(How to complete this task) Below are entries with pictures among them; reproduce exactly, and only, the lines from the one containing "Where should I" down to the one containing "You are a computer-use agent. This", without the pictures.

(Data)
::::::::
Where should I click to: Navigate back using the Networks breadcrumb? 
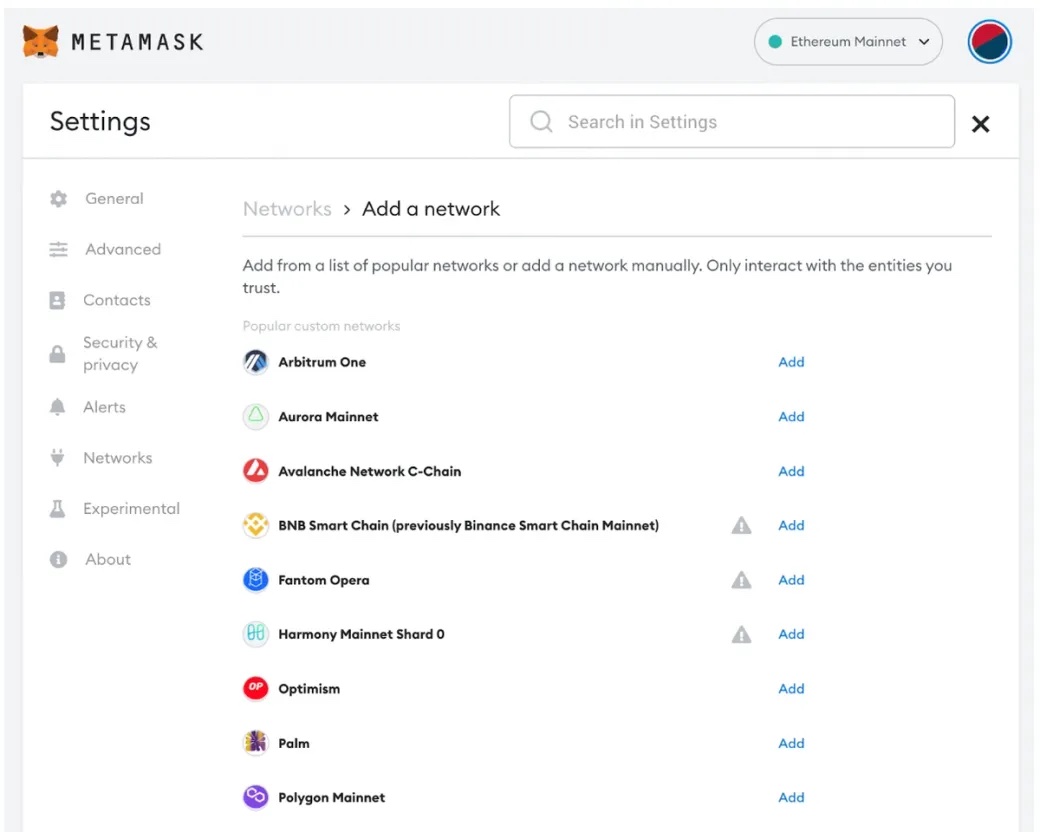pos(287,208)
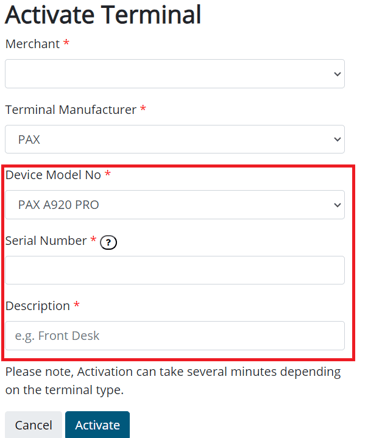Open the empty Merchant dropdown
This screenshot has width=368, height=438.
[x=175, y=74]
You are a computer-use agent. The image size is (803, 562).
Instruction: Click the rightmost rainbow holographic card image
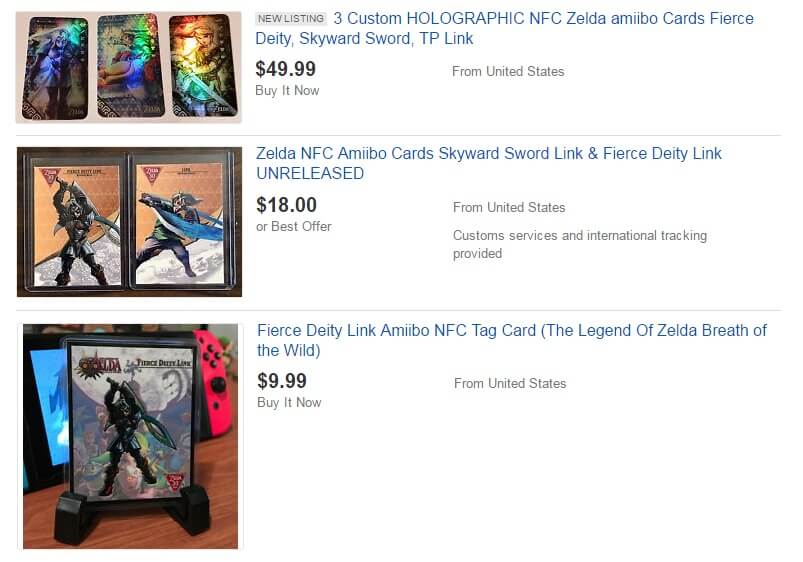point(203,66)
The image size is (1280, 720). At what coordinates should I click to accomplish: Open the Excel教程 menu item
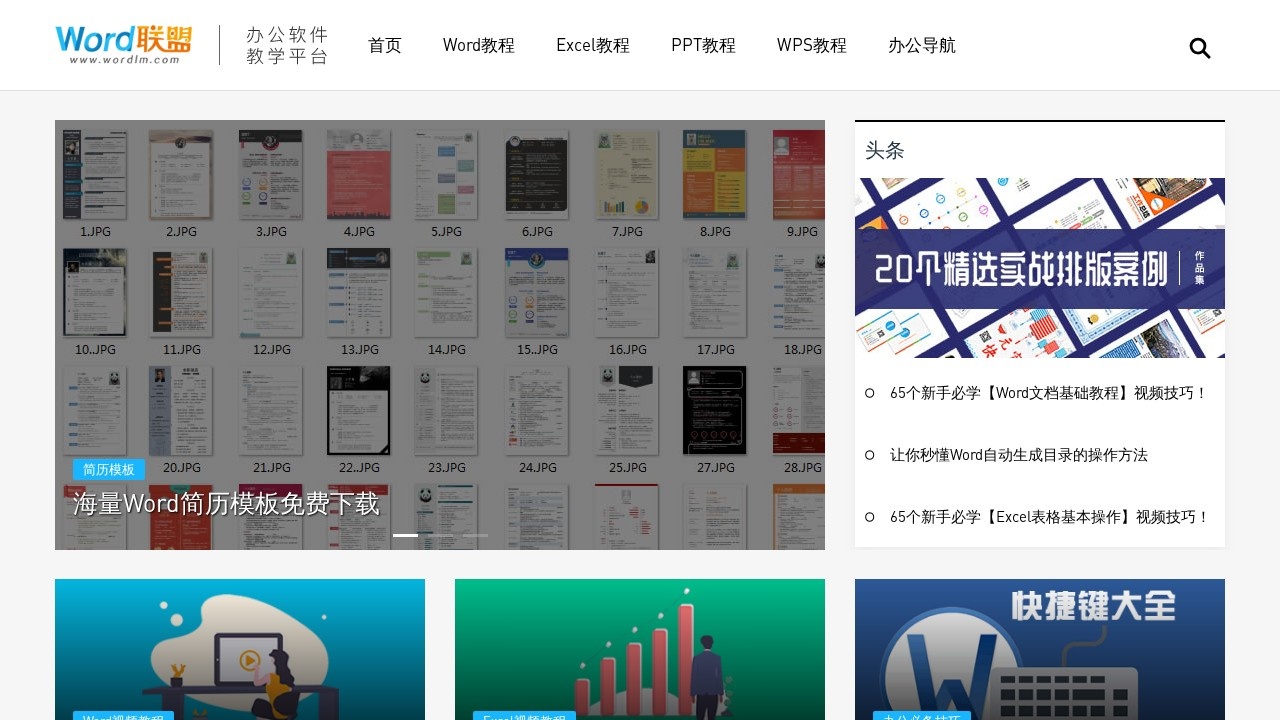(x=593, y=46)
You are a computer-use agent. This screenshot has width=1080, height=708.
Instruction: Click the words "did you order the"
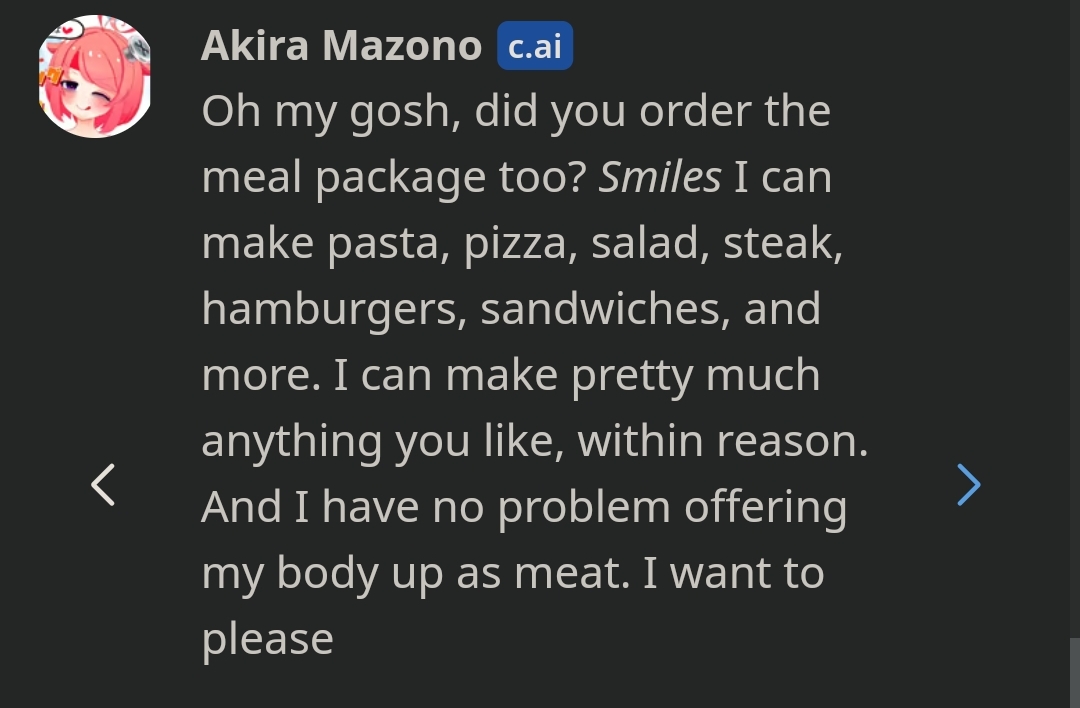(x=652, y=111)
::::::::
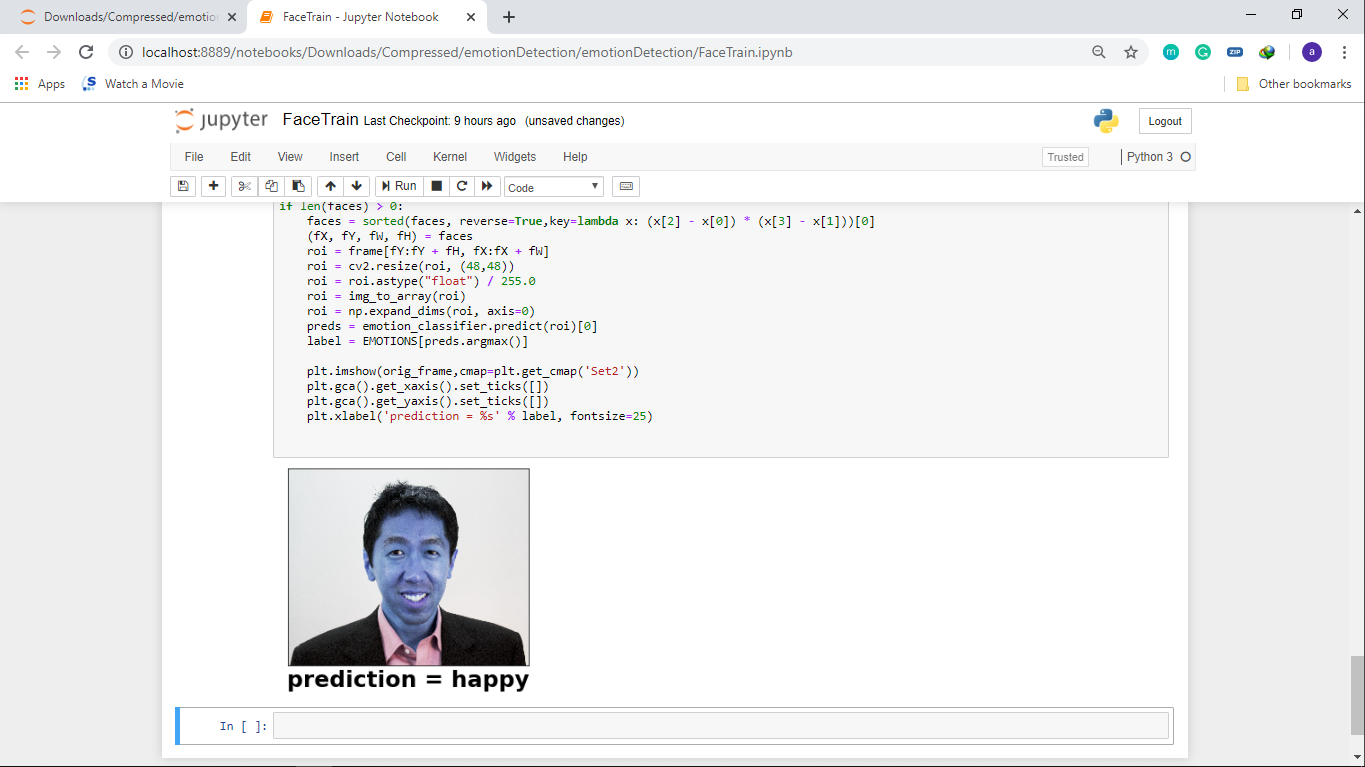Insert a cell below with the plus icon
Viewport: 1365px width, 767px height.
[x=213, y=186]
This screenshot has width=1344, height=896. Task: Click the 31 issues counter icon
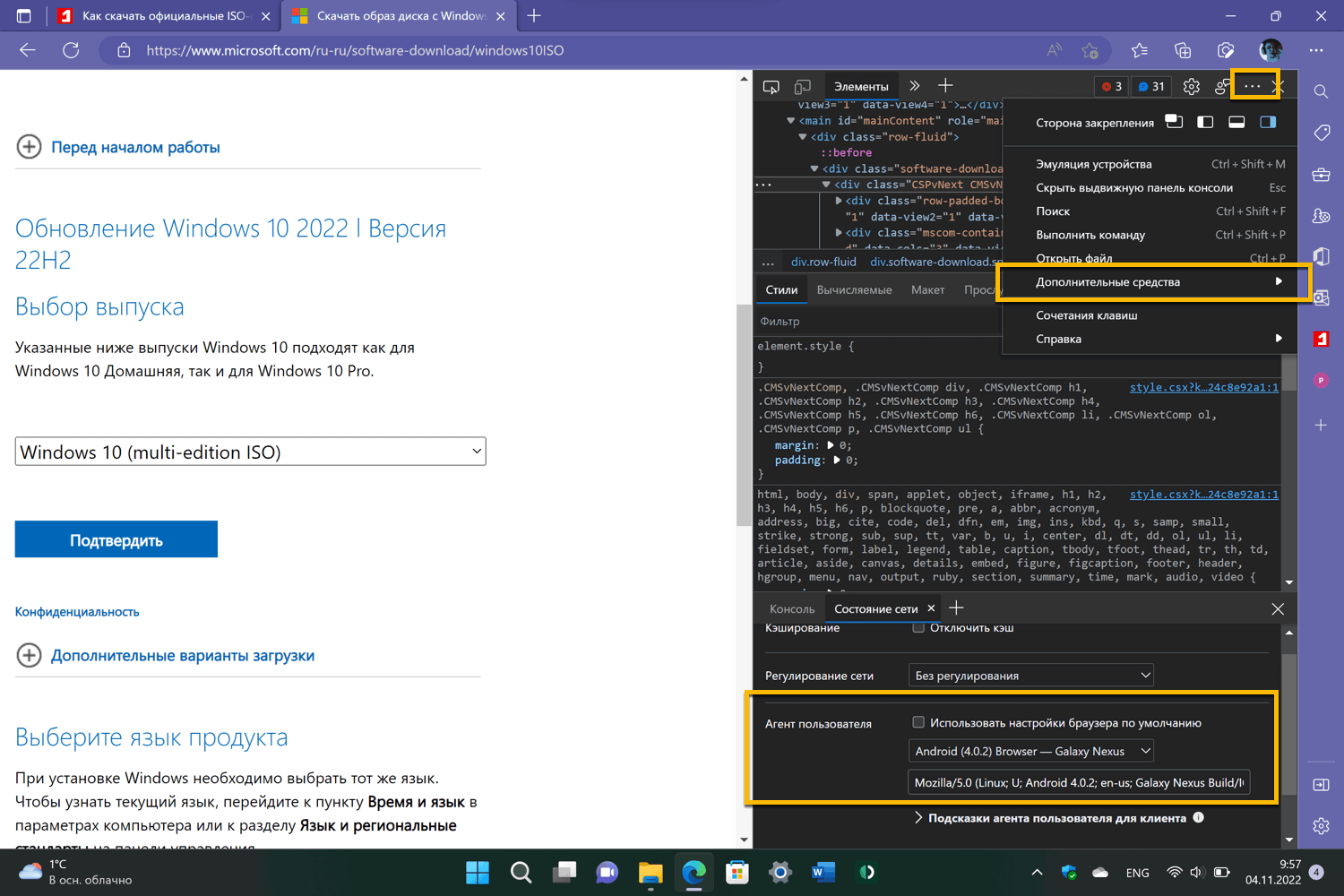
::::::::
(Your response)
Where should I click to: Navigate back using the Networks breadcrumb? 
pos(287,208)
Open the empty Merchant dropdown
This screenshot has width=368, height=438.
[x=175, y=74]
You are a computer-use agent. The image size is (803, 562).
Instruction: Click the rightmost rainbow holographic card image
point(203,66)
The image size is (1280, 720). At what coordinates should I click to accomplish: Open the Excel教程 menu item
(x=593, y=46)
You are a computer-use agent. This screenshot has width=1080, height=708.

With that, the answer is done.